[Start of Attachment]
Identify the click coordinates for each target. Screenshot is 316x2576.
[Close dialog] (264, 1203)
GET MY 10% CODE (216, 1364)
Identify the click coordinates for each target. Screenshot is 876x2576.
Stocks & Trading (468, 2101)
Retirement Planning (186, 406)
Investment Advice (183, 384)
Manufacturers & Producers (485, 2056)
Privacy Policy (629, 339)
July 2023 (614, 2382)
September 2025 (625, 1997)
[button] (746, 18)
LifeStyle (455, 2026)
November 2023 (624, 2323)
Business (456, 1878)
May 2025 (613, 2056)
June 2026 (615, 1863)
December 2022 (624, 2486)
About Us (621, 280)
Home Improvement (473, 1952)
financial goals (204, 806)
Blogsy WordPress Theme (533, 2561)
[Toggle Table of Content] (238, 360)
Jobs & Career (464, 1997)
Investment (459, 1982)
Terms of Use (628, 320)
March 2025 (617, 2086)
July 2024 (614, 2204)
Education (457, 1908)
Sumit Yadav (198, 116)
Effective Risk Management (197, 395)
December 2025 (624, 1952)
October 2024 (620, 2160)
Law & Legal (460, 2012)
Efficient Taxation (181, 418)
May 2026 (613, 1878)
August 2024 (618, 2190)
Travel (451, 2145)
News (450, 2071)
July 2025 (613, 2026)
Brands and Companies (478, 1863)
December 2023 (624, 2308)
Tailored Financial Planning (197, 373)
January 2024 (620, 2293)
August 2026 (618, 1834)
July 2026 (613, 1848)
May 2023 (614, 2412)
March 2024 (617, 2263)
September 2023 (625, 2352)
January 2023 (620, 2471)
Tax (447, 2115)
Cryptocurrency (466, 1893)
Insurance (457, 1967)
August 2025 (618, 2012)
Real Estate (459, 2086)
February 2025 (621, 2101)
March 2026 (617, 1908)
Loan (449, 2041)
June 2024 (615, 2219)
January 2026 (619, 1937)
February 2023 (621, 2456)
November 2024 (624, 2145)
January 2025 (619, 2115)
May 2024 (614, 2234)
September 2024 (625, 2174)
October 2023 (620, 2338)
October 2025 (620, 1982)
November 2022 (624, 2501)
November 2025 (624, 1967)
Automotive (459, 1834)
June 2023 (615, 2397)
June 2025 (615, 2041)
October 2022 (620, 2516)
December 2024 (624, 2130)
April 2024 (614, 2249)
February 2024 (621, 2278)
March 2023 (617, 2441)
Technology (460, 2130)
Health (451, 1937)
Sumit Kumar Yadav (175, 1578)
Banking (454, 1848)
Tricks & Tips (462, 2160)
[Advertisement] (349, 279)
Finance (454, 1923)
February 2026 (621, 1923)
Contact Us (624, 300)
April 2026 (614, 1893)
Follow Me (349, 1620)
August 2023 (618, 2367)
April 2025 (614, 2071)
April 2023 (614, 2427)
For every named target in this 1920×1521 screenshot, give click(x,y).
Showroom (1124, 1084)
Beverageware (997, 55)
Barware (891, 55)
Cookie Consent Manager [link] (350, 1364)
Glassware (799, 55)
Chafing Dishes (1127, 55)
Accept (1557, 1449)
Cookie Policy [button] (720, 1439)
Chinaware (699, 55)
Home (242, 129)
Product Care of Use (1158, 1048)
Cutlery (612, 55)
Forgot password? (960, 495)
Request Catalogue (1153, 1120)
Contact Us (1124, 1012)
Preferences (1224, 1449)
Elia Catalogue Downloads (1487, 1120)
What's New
[End of Attachment]
About this task: Show every line in the listing above that carries the word "November".

Exercise result:
November 2023 (624, 2323)
November 2024 (624, 2145)
November 2022 (624, 2501)
November 2025 (624, 1967)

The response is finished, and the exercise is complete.